# [Work required]
Return every line of the records below word for word, leaving out the pictures.

# [Exercise inputs]
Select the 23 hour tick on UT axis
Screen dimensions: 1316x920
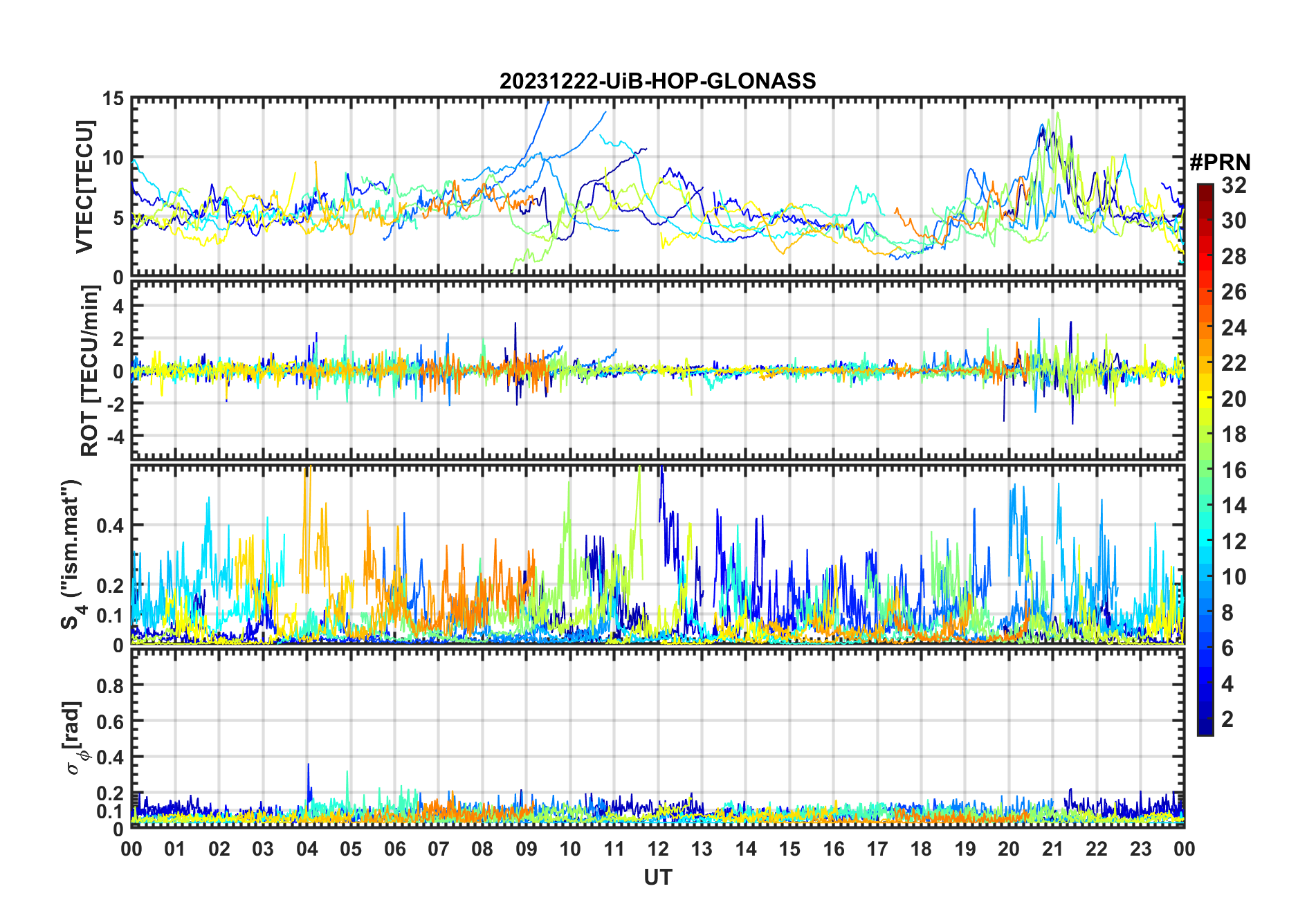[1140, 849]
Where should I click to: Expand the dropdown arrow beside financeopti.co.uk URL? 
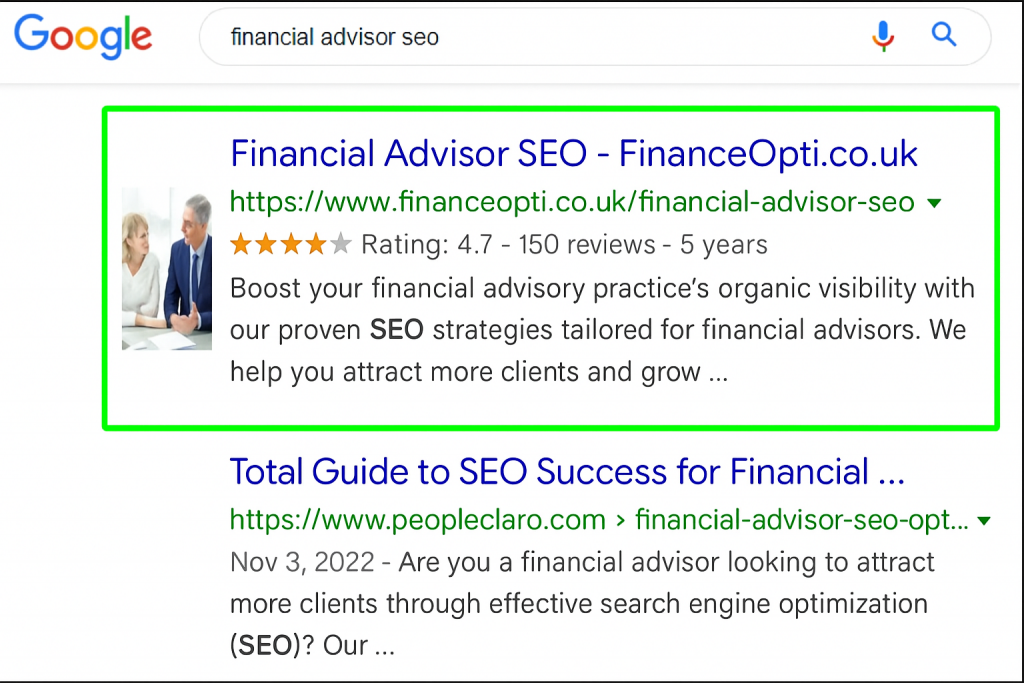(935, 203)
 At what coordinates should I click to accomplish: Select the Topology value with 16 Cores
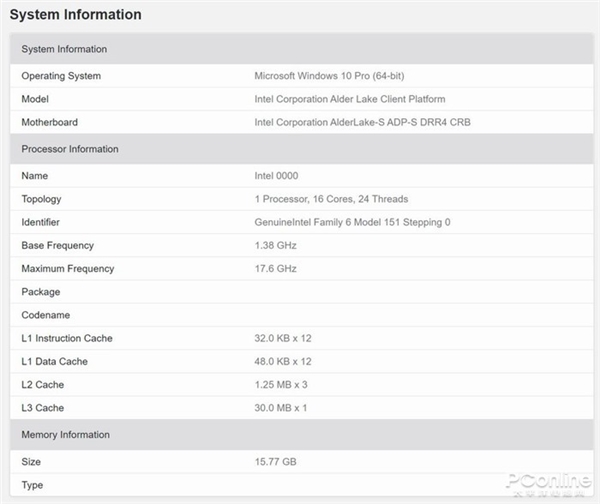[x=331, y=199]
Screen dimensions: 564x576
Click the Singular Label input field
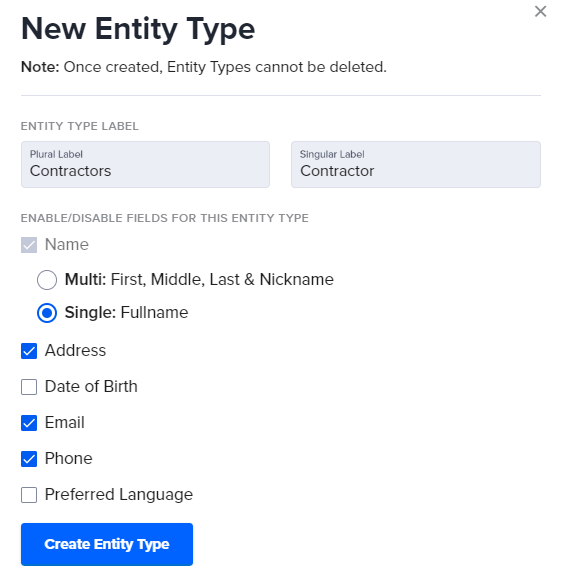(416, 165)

# [Task result]
Select the 23 hour tick on UT axis
Screen dimensions: 1316x920
[1140, 849]
Where should I click to: Expand the dropdown arrow beside financeopti.co.uk URL? 
(935, 203)
 At what coordinates should I click to accomplish: Select the Topology value with 16 Cores
[x=331, y=199]
Screen dimensions: 564x576
Click the Singular Label input field
(416, 165)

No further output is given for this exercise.